= Quoted passage =
****************

Jade Walsh, our Ramsey personality, is my co-host today. Our question of the day comes from Susie in Florida. She says, I'm at my wit's end with my husband's spending. We got married young, and back then, I assumed the poor choices were due to his age. I thought over the years that he would learn from his mistakes, but he hasn't. He recently racked up $125,000 in non-housing debt. He's now a homeowner.
And it's not the first time we've refinanced or sold our houses two other times to clear his debt. I'm embarrassed to admit that I found myself scouring the couch cracks for enough quarters to buy a gallon of milk. He recently maxed out his credit cards and then took out an annuity to pay them off. He has sold my paid off car so that he could pay off debts.
He comes home with something new whenever he pleases. About a year ago, I opened my own savings account. I'm afraid that our marriage will crumble and I'll need to move out. I even went back to school to finish my degree so that I could support myself if we separate. I have always stayed debt free and saved what I could. I feel disrespected and fear that our family is at risk at all times.
Well,
Yeah, you've got a problem. It's beyond a money problem. He's it's looking like a money problem, but it's beyond that. He's got a lot of problems. And the fact that you've already separated yourself to the extent that you have, you've you know, you're looking at you're looking at a life without him and you're getting your education to do that. You're setting aside money to do that. So in your mind, you're
There is a line that he's crossed a long time ago, and it sounds like you're in this position where it's like, once I get my footing, I'm out the door. And I don't know what you guys have talked about in way of counseling. I kind of have this acronym when you're in these situations. I always say it's a safe acronym about keeping your money safe. And it's the S's. You need to seek counsel if you are experiencing things like A, addiction, abuse, F,
financial infidelity, right? Those are the times that we seek counsel. And then from there, the E is you need to evaluate your options. What is it? Is it me having to separate funds for him in order to keep myself and family safe for a while until, you know, the right counseling has taken place and we've seen evidence of change or
is that I've got to get myself in a safe environment if there's some sort of abuse. So it sounds like you've already started implementing that, but I don't know about the counseling. That's the one thing I haven't seen here. And that's going to be paramount for you guys if there's ever even a chance of this working out because he's a child. And I'm wondering if you're racking up this kind of debt, Dave, correct me if I'm wrong, it's something going on. $125,000 in non-housing debt and this is happening more than once.

****************

= Given entries =

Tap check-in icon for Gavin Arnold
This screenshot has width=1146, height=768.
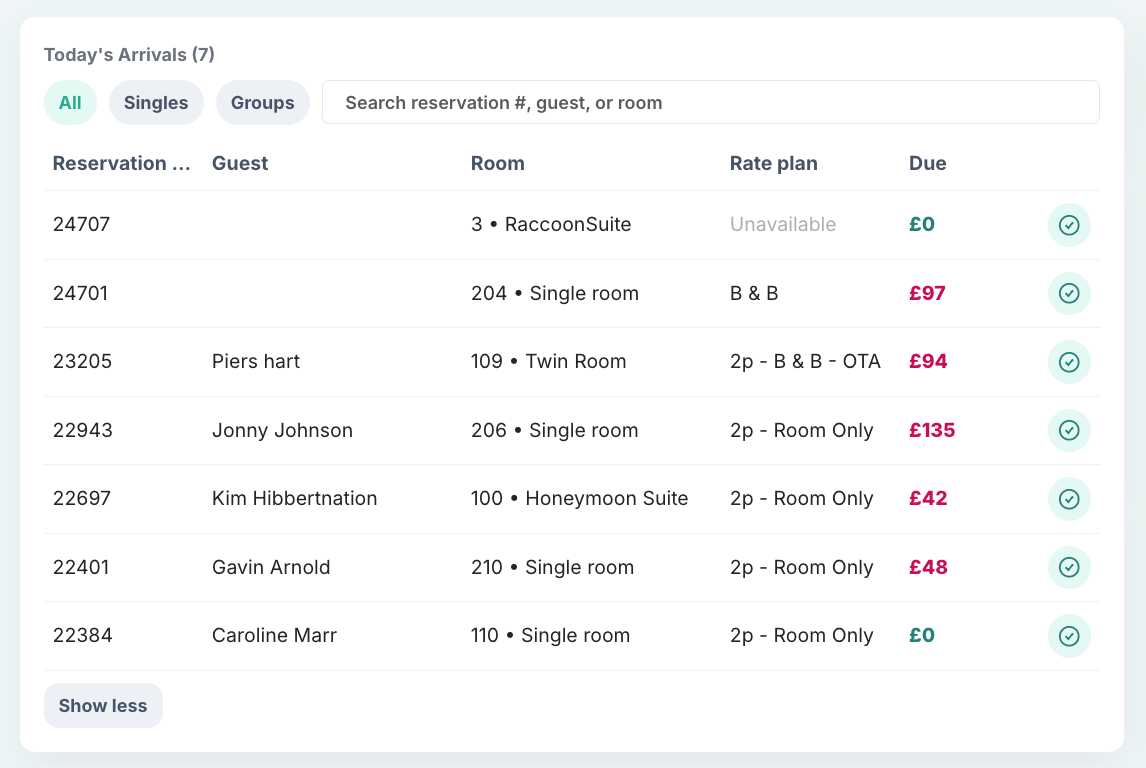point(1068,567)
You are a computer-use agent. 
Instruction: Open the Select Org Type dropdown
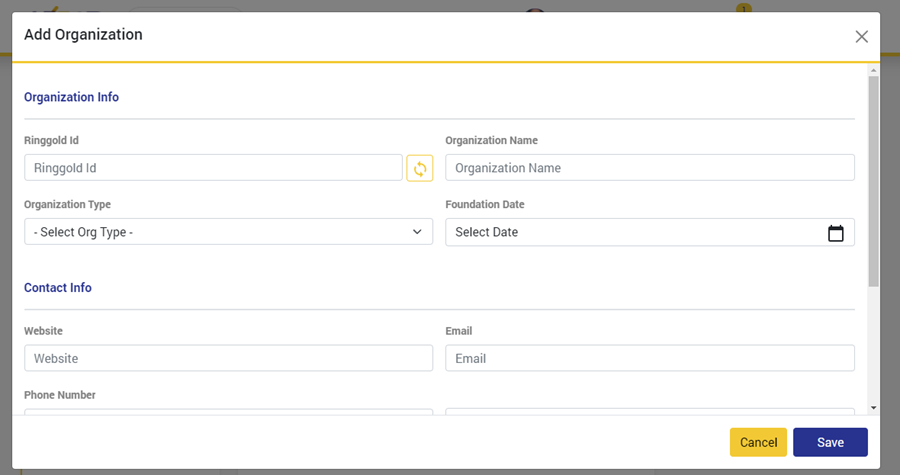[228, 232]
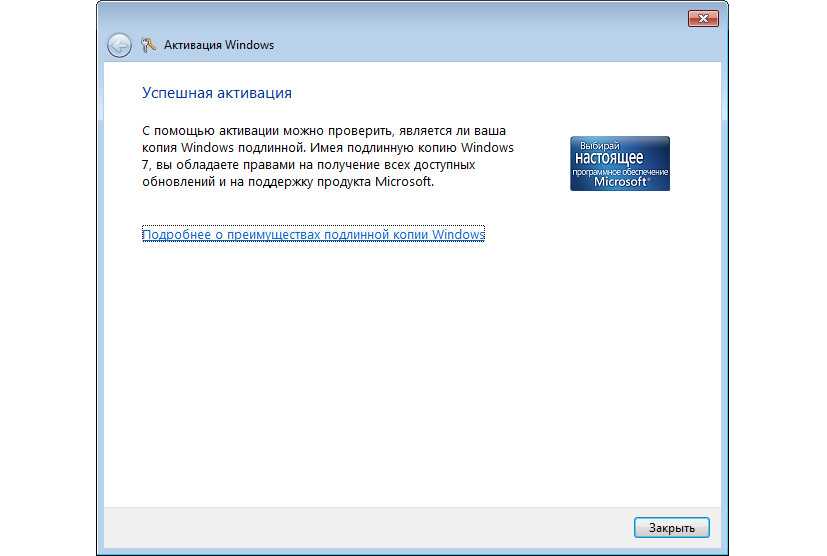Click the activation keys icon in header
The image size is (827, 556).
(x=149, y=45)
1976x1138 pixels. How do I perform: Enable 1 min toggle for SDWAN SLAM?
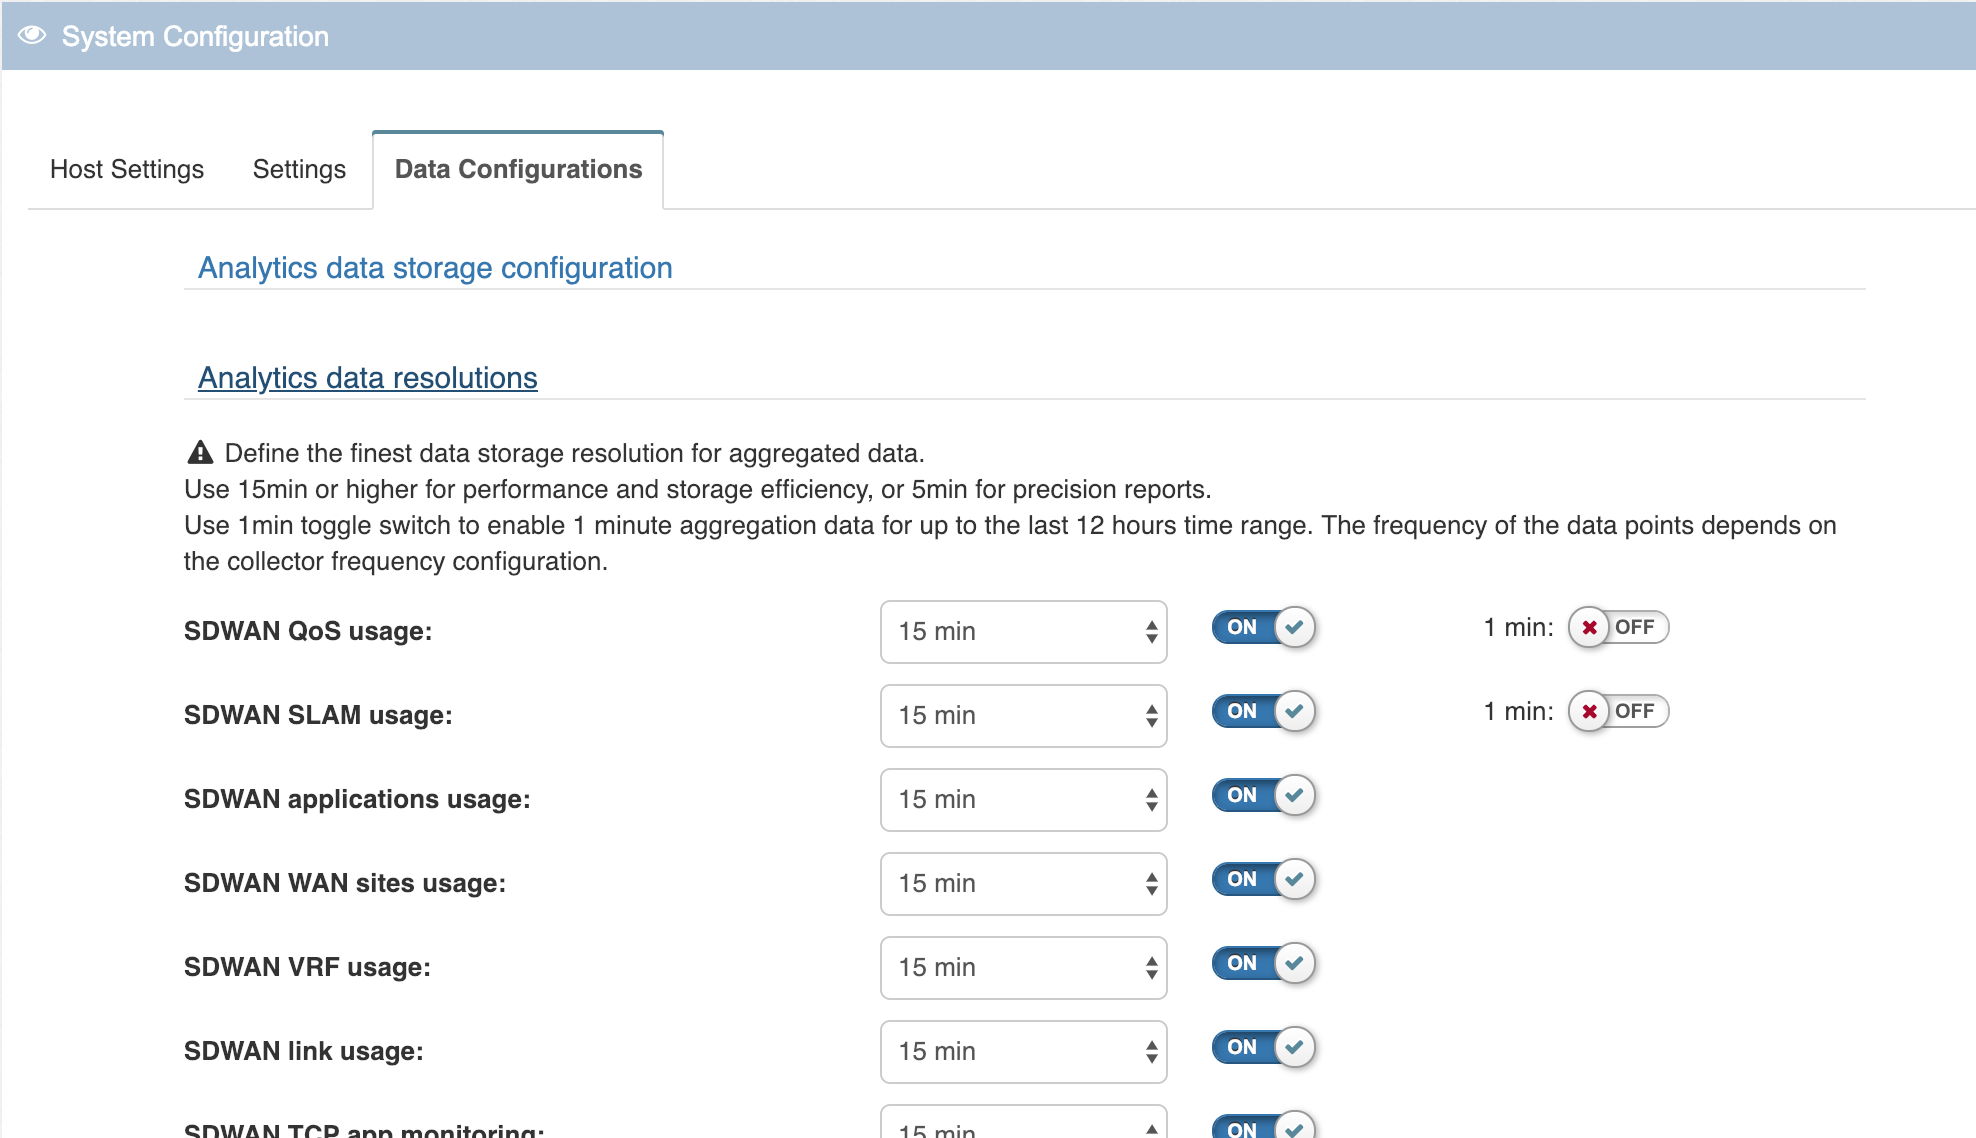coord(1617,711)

****************

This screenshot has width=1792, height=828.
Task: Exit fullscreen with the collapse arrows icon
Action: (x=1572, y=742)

****************

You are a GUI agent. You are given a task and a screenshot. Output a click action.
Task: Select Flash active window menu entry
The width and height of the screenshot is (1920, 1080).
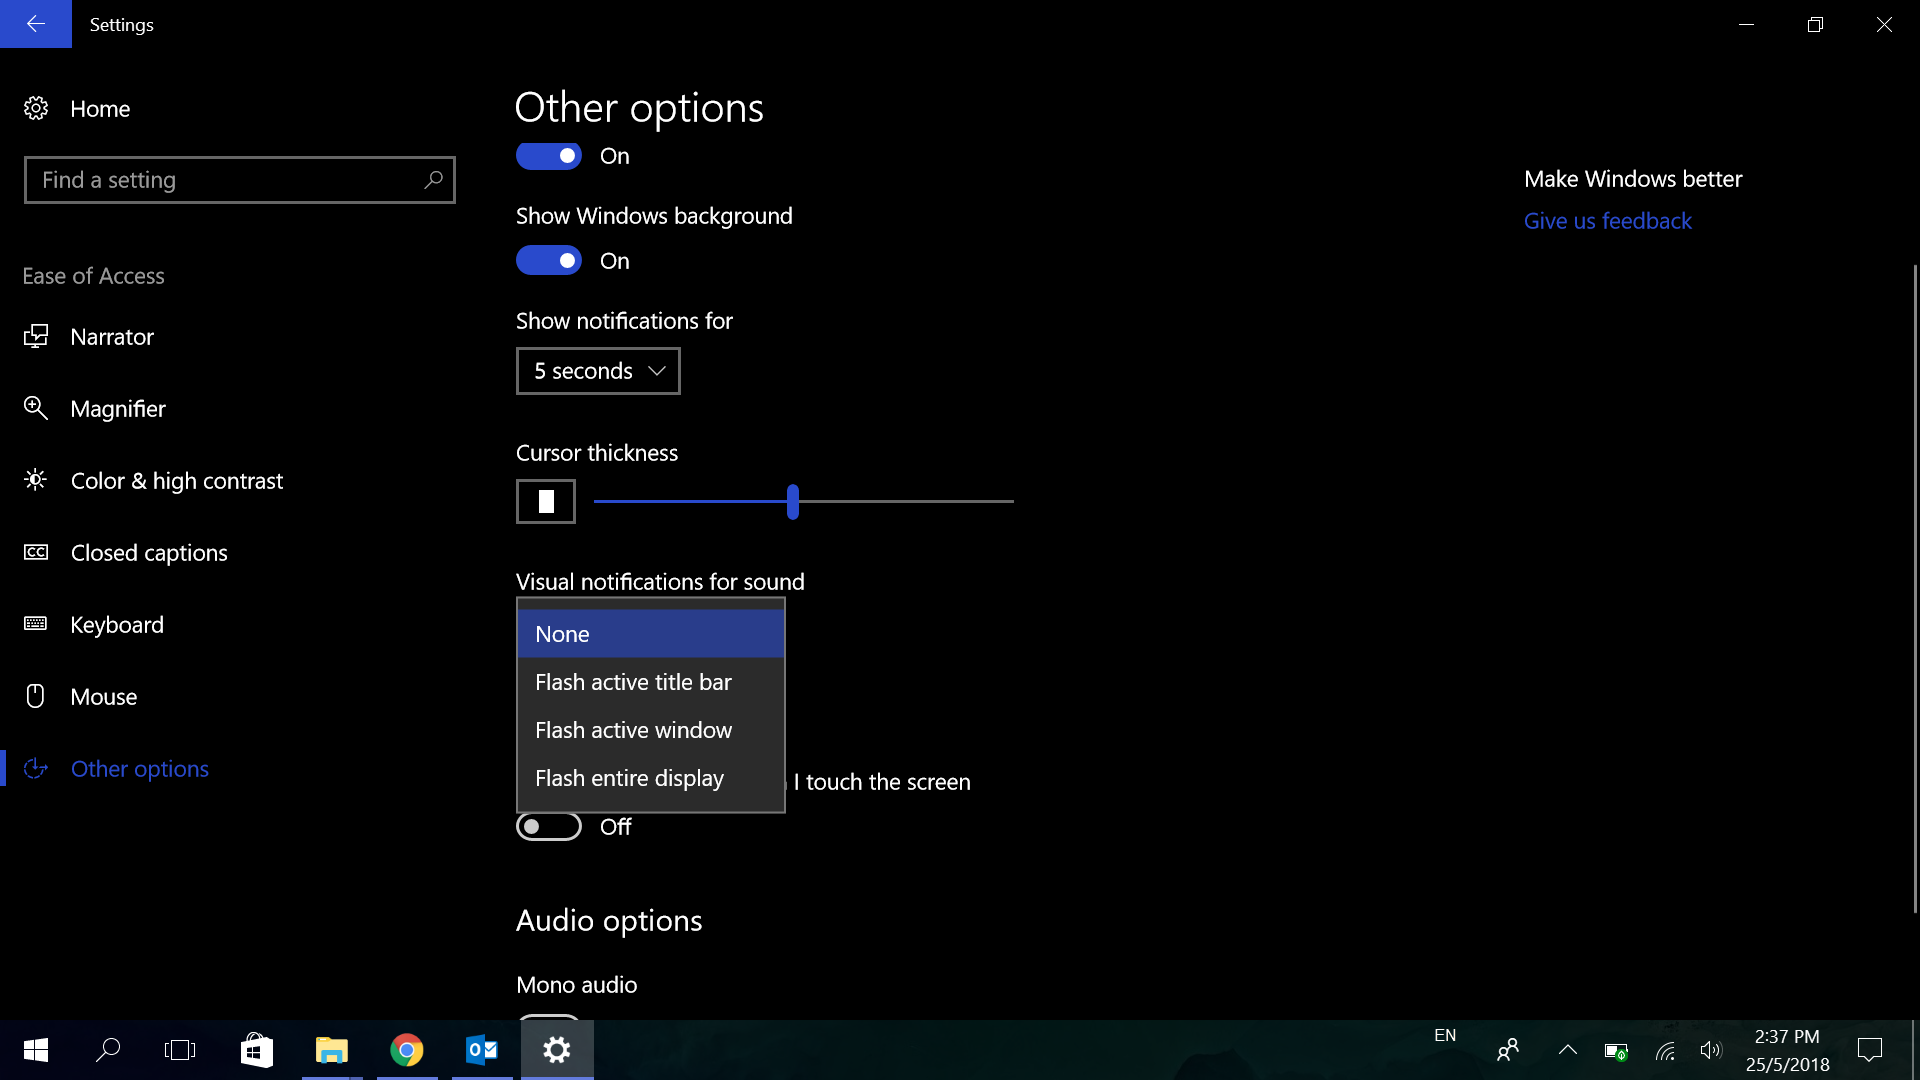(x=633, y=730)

****************

= Exercise requirements =
A: Repeat the portion of the transcript that begins at the words "And it's not" and stops after "at all times.".
B: In the transcript, why did Susie go back to school to finish her degree?
C: According to the transcript, how much non-housing debt did Susie's husband recently rack up?

= Solutions below =
A:
And it's not the first time we've refinanced or sold our houses two other times to clear his debt. I'm embarrassed to admit that I found myself scouring the couch cracks for enough quarters to buy a gallon of milk. He recently maxed out his credit cards and then took out an annuity to pay them off. He has sold my paid off car so that he could pay off debts.
He comes home with something new whenever he pleases. About a year ago, I opened my own savings account. I'm afraid that our marriage will crumble and I'll need to move out. I even went back to school to finish my degree so that I could support myself if we separate. I have always stayed debt free and saved what I could. I feel disrespected and fear that our family is at risk at all times.

B: She went back to finish her degree so that she could support herself if she and her husband separate.

C: $125,000.